Казалось, мир вокруг не существовал больше, потеряв главное. Мир онемел
– не сразу, не вдруг. Сначала потерял голос ветер. Потом затихла жесть осенних
листьев, ранее гремевших под ногами, как ржавая крыша – в детстве он часто
забирался туда, где никто не мог его найти – ни деспот-отец, ни несчастная
мать. Детство давно ушло, и листья не шуршат теперь. Даже рояль, всегда
отзывавшийся музыкой на прикосновения рук – немо ощерился зубастой пастью. Он с
яростью впился в клавиши. Громче! Громче!

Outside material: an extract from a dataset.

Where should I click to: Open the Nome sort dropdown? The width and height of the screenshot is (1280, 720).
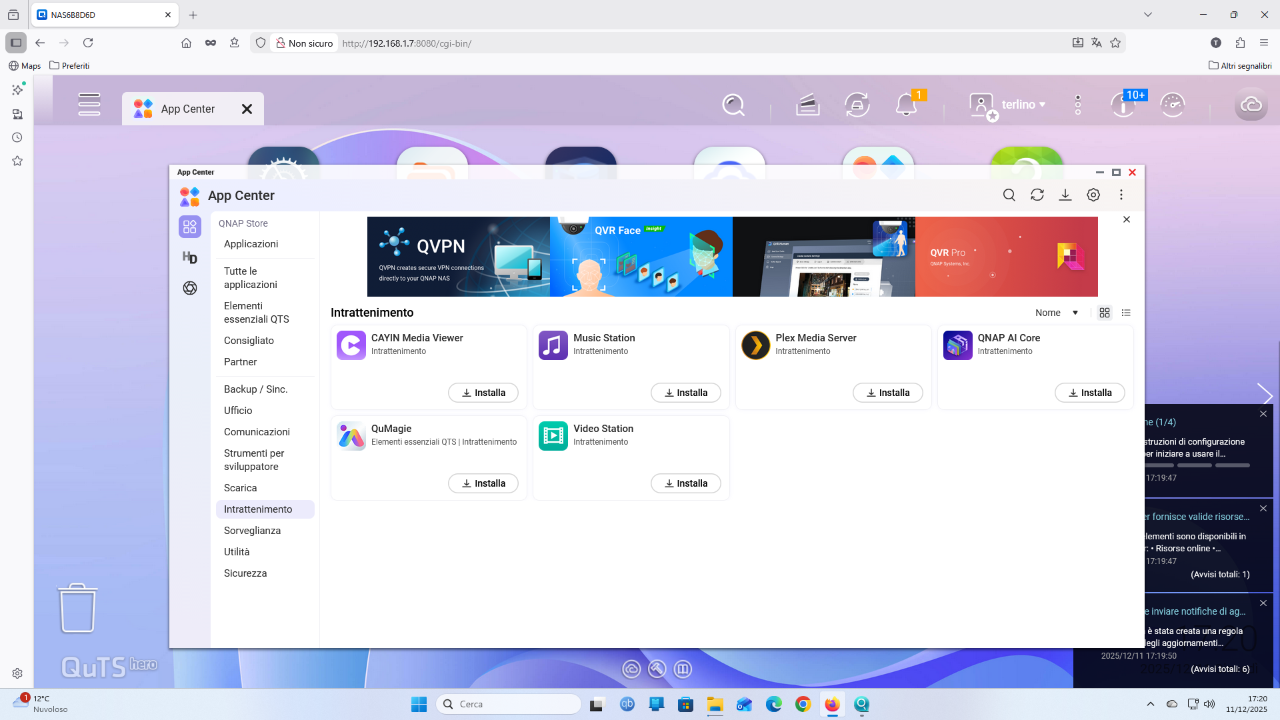coord(1056,313)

Музыка звучала. Она продолжала звучать в нем и тогда,
когда он опустил руки. И тогда, когда, обессиленный, он вышел в сад, в немую
жесть опавших листьев. Музыка – то, что осталось ему. Его музыка.

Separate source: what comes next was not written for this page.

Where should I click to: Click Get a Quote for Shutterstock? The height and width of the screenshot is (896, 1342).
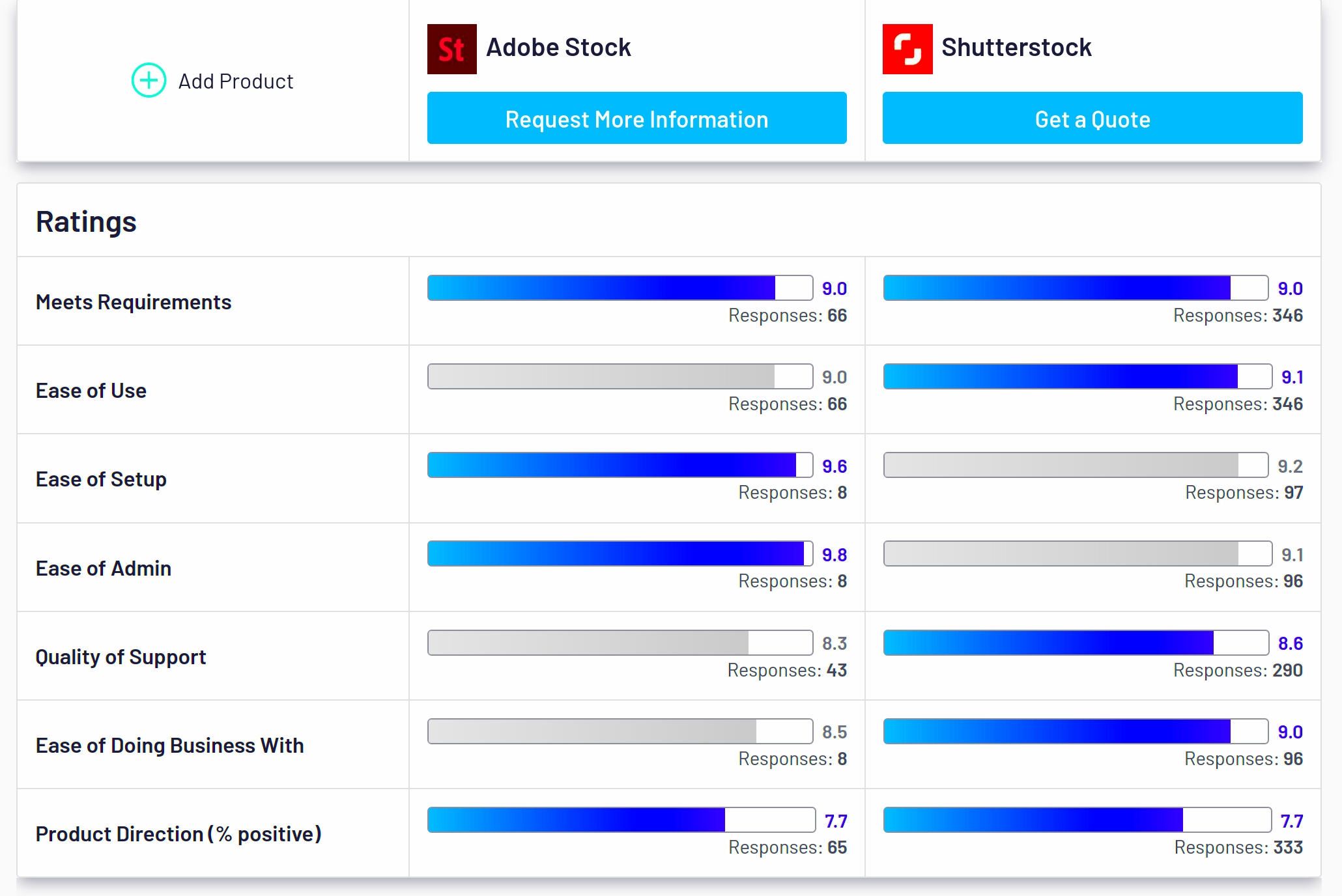click(1092, 120)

Конец сентября. Тихой музыкой падающих листьев
наполнен город. В зале консерватории звучат поздние сонаты Бетховена. 27, 28,
29 – тому, кто в этот вечер «воскресил» Бетховена, меньше лет, чем порядковый
номер самой ранней из этих сонат, но разве дело в возрасте? Хотя, наверное, и в
нем тоже – в это время принято играть Рахманинова, Шопена, Листа… Почему
Бетховен?
Руслан
Разгуляев:
Музыка композиторов
австро-немецкой школы мне в принципе очень близка, от Баха до Веберна. А поздний Бетховен – это вообще отдельная тема,
это музыка, которую нельзя поместить ни в рамки венской классики, ни в рамки
романтики. Застрял между. Пять последних сонат, пять последних квартетов – это
совсем не тот Бетховен, который значится в графе «венская классика» в
конкурсных программах.. В моей программе - три сонаты, «въезд» в поздний период
через лирику 27-й, от неё мостик к загадочной 28-й, а оттуда финишная прямая на
одно из самых сложных сочинений в фортепианной литературе.

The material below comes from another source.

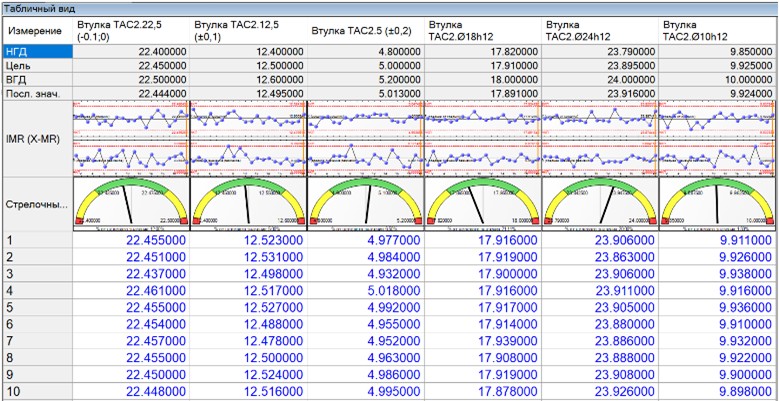Select row number 10 header
Screen dimensions: 779x401
tap(37, 390)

27, 28, 29. Сонаты периода жизни, когда сама жизнь
может утратить смысл – и как же много в них смысла! Творчество в борьбе за жизнь,
где победа – после смерти. Эти сонаты – олицетворение Свободы, взгляд в
Вечность. Музыка лавиной катится в направлении, никем не указанном, и многим с
ней не по пути. Почему пришли те, кто пришли? Большая часть зала, конечно, была
заполнена любопытствующими пианистами: кому как не им, знать, что это такое –
поздние сонаты.
Р.Р.: Предполагаю,
что пианистов больше всего впечатлила 28-я. 27-я воспринимается как слишком
простая, из «училищного» репертуара, 29-я – непонятная, слишком длинная и Бог с
ней, а вот 28-ю многие пытались «ковырять» и знают, как это непросто со
стилистической точки зрения.
Осенний Бетховен труден. Внутренняя жизнь его сонат
требует непреходящего, иногда мучительного внимания. И, может быть, двадцать
седьмая – милая, с элегическим оттенком «миниатюра», с
таинственно-приглушенными звучностями и неожиданными «вспышками» лихорадочного
возбуждения – в чем-то предвосхищает заоблачные, отрешенные образы Двадцать
девятой. А калейдоскопичная, почти шумановская
Двадцать восьмая – не есть ли страстный поиск новой образности – за несколько
лет до появления таковой в творчестве первых романтиков? Метания, упокоившиеся
в вечном памятнике самому себе – великой сонате Hammerklavier…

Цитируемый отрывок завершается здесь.